ELADATL: A History of the East Los Angeles Dirigible Air Transport Lines

by Sesshu Foster, Arturo Ernesto Romo

I FINISHED IT. I didn't think that was going to happen but then my puzzle-solving brain kicked in and I couldn't leave it alone.

I am a huge fan of epistolary/documentary stories, stuff where you have to make the connections, etc. The biggest problem here is that this isn't one. It doesn't respect the premise or play fair. The short stories don't actually make sense as documents, mayyyybe the first one at a stretch, but it (like a few other pieces) is a dozen pages of dialogue with no speaker markings and also the voices (of a young female communist learning to pilot and an older male anarchist teaching her) are totally indistinguishable, and also wtf this is not how any human has ever talked to any other human. The repetitive writing style, complete with frequent long poetic lists, are deeply annoying and pad the book out to a length it doesn't need or deserve. The graphics pages (photos, drawings, notes) are pretty but add nothing to the story. The appendixes are more like it! Too bad you're already at the end of the book at that point.

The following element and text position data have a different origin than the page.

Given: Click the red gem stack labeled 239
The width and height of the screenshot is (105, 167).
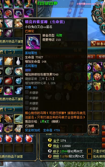Looking at the screenshot, I should [x=29, y=138].
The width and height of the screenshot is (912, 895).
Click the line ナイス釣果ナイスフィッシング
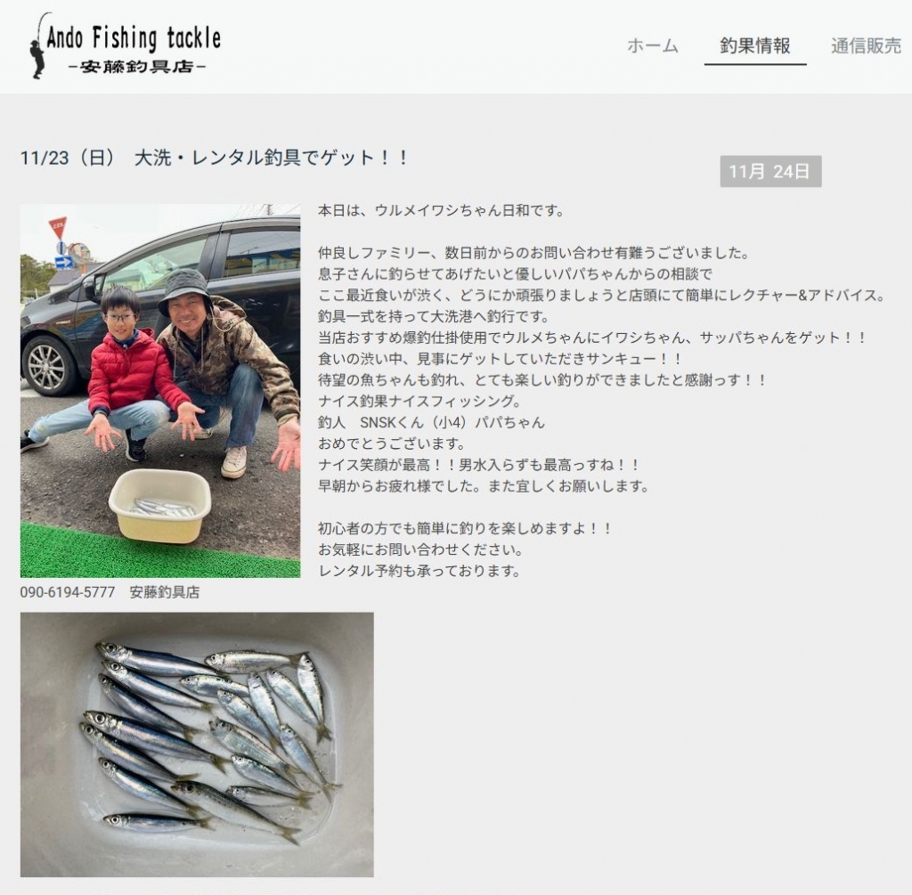(419, 402)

On a political level, the idea that ELADATL is a utopian project in a dystopian post-apocalyptic landscape is badly undercut by the fact that almost everyone associated with ELADATL is depicted as utterly incompetent grandstanders who spend most of their energy on violent infighting. There are maybe two scenes where the government/oppressive powers do anything oppressive. I came around to it a bit eventually, maybe that's meant to be an accurate picture of what it looks like when the government has completely given up and left its people at the mercy of the environment (less active oppression and more absence), and goodness knows that activist groups can be dysfunctional.

The story is 0% interested in science or speculation, so it fails as sci fi or spec fic. The interest seems to be in how one can communicate scientific vibes without any substance, which I guess could be a stab at social criticism?

Biggest complaint, on top of all that: the back copy says it's hilarious. It is not, I cannot remember a single time I cracked a smile. Maybe the fact that one of the main figures is named Swirling Wheelnuts is supposed to make me laugh? IDK, I was too busy trying to figure out if that was an epithet, and then the moment was past.

If you're interested, you will probably get more out of this fantastic essay on the real and fictional Oscar Zeta Acosta that I found while googling character names to see which is a clever reference and which I need to pay attention to: evergreenreview.com/read/the-marginalization-of-oscar-zeta-acosta/

Will consider uploading my index of character names later, in case it helps anyone.